In my life as a 27-year-old media professional in New York City, the subject of God is not one that comes up a lot. Even when it does, I am reluctant to join the conversation, because my vocabulary is often different from that of almost everyone around me.
I grew up a Footloose Baptist, the kind of religious that people in this part of the country have trouble comprehending, the kind not allowed to dance or watch secular cartoons or join in the Pog craze of the early ’90s, because it was too similar to gambling.
Of course, secular media was out of the question – had Harry Potter been around back then, witchcraft would have kept it off the acceptable reading list. In my day, we weren’t allowed to watch “Captain Planet” (the characters controlled the weather) or MTV (uh, Madonna). The occult was lurking everywhere, in the celebration of Halloween (we had alternative family fun nights at the church instead) and in the book about the Salem witch trials that I felt so guilty about enjoying that I burned it in the backyard, even though it belonged to the library.
I went to church camp every summer, where the rules excluded two-piece bathing suits, shorts above the knees, and coed swimming. (Although the latter practice just resulted in a row of boys lined up against the chain link fence trying to get a glimpse of their sisters in Christ in their chaste one-pieces.)

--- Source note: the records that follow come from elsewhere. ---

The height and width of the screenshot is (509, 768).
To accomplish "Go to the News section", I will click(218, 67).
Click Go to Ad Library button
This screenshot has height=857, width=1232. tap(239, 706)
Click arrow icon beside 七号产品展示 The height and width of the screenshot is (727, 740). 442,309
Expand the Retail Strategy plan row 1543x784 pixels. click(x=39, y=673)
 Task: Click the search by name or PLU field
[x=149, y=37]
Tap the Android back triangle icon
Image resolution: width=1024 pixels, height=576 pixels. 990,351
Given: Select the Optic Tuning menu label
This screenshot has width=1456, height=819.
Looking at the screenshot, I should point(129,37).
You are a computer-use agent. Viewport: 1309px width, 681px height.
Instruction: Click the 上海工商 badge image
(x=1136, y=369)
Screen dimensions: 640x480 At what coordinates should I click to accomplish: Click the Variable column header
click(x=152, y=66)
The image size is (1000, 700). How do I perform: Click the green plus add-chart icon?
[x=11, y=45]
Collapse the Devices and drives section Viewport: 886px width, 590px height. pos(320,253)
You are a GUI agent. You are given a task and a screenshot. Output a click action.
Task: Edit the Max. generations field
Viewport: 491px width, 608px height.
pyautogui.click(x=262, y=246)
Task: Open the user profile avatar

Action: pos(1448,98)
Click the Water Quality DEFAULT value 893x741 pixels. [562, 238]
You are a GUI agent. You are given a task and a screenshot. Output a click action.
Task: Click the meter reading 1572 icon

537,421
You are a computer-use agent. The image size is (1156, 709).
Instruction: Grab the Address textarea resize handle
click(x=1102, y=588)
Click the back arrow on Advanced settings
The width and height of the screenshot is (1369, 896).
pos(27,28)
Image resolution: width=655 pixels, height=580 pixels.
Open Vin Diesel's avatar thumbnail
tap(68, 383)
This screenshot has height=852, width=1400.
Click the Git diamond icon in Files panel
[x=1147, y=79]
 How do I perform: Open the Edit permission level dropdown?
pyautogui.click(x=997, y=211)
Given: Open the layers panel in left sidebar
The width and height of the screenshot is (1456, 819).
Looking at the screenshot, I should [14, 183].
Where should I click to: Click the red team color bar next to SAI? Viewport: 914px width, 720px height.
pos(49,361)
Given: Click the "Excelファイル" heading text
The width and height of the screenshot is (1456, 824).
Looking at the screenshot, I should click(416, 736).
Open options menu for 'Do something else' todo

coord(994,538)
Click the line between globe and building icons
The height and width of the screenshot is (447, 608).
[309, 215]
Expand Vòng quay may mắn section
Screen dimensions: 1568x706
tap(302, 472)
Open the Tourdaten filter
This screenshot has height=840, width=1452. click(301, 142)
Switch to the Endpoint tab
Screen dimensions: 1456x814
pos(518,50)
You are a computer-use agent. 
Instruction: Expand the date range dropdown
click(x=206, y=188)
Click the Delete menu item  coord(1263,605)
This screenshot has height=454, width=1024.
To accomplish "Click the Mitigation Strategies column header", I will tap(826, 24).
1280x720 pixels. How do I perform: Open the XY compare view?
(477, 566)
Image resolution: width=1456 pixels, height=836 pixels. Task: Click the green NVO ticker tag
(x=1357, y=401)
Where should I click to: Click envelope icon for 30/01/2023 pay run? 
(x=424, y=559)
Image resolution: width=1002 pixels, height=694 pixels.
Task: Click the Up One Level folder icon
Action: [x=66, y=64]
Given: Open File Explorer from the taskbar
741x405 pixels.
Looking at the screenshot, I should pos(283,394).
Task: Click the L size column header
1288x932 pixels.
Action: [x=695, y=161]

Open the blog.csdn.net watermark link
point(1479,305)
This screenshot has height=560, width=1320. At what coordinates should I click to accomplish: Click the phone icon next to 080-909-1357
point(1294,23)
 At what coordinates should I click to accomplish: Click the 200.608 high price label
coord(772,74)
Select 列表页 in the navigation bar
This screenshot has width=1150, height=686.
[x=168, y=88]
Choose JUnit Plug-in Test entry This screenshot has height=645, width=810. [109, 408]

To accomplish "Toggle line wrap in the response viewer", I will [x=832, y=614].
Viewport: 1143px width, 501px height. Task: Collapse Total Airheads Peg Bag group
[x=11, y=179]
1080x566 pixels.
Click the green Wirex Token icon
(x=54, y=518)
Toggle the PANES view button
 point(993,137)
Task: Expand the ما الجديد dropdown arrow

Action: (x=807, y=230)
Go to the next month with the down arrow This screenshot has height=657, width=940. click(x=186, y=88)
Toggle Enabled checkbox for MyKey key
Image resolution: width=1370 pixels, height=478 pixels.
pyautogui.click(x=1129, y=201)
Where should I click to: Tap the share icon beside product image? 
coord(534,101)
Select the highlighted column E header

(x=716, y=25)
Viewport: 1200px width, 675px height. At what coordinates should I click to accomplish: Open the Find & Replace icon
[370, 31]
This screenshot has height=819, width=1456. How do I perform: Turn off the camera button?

I once called my mother to come pick me up from a slumber party where other children were playing with a Ouija board. (I was not only religious, but also deeply uncool.) My church friends had much more acceptable celebrations, like the “scary movie” night at my friend April’s house, where we saw a religious scare film called “The Rapture” that haunted me for months with fears that the rapture was coming to snatch me away from my friends, or worse, leave me behind with all the abandoned, tipped-over bicycles and boiling tea kettles.
I believed wholeheartedly that my lord and savior had died for me to cleanse me of my sins. That the end of the world was coming and that I must spread the gospel of Jesus Christ to save those I cared about from an eternity spent in hell. I asked Jesus into my heart at age four, was baptized in front of the congregation, and swallowed down the bitter intolerance they taught as easily as the grape juice that was supposed to symbolize Christ’s blood.
Ours was the kind of religious you see in documentaries like “Hell House,” railing against homosexuality and abortion. I was one of the hard-faced tiny warriors lined up on pews being filled with a boiling rage larger than our own small frames. So deeply did the hellfire and the hate lodge themselves inside me that on a trip back home, just pulling the car up to the red-brick church where I spent my formative years was enough to make my heart flap in my chest like a trapped bird.
I soaked it all up like a faithful little sponge – internalizing the unrealistically rigid morality that imbued my every action with guilt and fear.
My nascent sexuality in particular seemed so sinful that when I lost my virginity to pre-marital rape, I was too ashamed to tell anyone what had happened to me. I was taught that “True Love Waits,” but that 19-year-old with a boner? Well, he didn’t wait. It seemed my days as a good Christian were numbered.
Unfortunately, when I discarded the bad parts of Christianity, I tossed out the good as well. For all the messed-up things about the religion of my childhood, faith itself is a beautiful thing. The people I went to church with weren’t bad people; they just believed in a concept so fervently that it grew bent and warped in the fire of their zeal. I became the kind of person who scoffs at the idea of spirituality, replacing the oppressive values system I’d been taught with a reliance on fleeting moments of hedonistic happiness.
So it may be no surprise that the next time I talked to God, it was in a room filled with folding chairs and addicts. Desperate, I tried to reach out to a loving deity, but all I saw was the stern father of my youth, as oppressive as a suburb. The God I knew damned you to hell; he didn’t pull you out of it.
But sometimes the only way to get back up after you’ve fallen so far is to rely on something bigger than yourself. And while I wasn’t ready to call it God, I knew there were things I couldn’t control or explain – from the beauty of a tree outside my window, to the unbridled potential for kindness and love between people, to the talent that comes and faithfully offers me the right word. These things can be holy too.
I will probably never again call myself a Christian, never spend another Christmas with my head bowed in worship, never walk back into the red-brick building where love so often ferments into hate.
But in those creeping moments when I walk down the street and look to the tops of the buildings that skim an endless skyline, when joy unexpectedly fills up my lungs like crisp winter air, until even my blood is sweetly singing, then I know I am feeling God.